TASK TO CARRY OUT =>
Select each line of the records below that contains the string "arrow", and copy those lines unchanged.
* START RECORD EXCERPTS *
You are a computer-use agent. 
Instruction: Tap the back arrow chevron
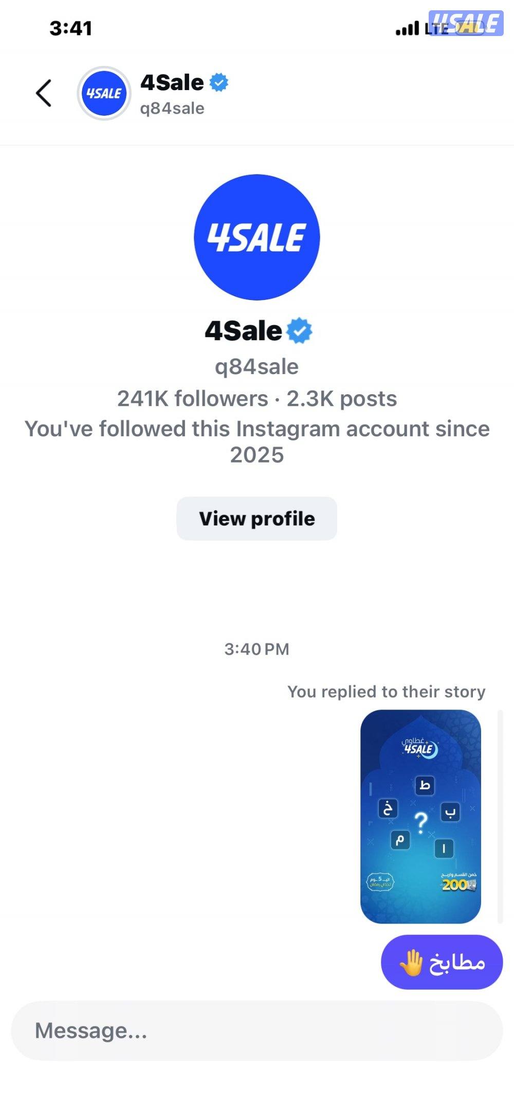tap(44, 93)
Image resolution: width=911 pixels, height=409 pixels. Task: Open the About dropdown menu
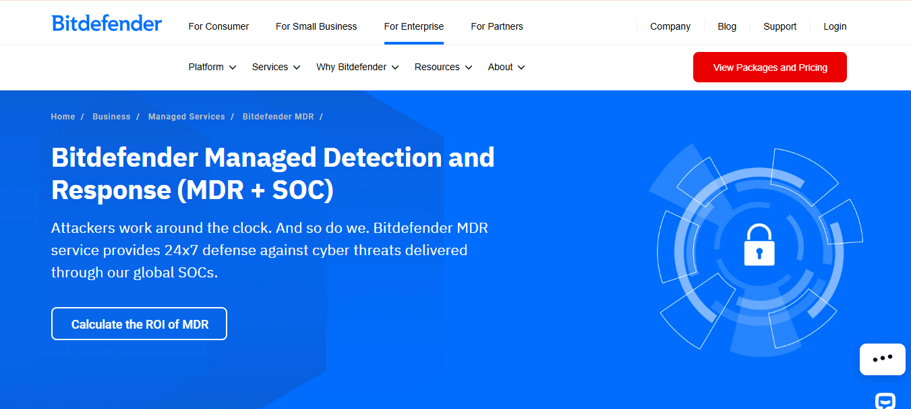(x=506, y=67)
* END RECORD EXCERPTS *
RESPONSE FOR THIS EXERCISE =>
Instruction: Tap the back arrow chevron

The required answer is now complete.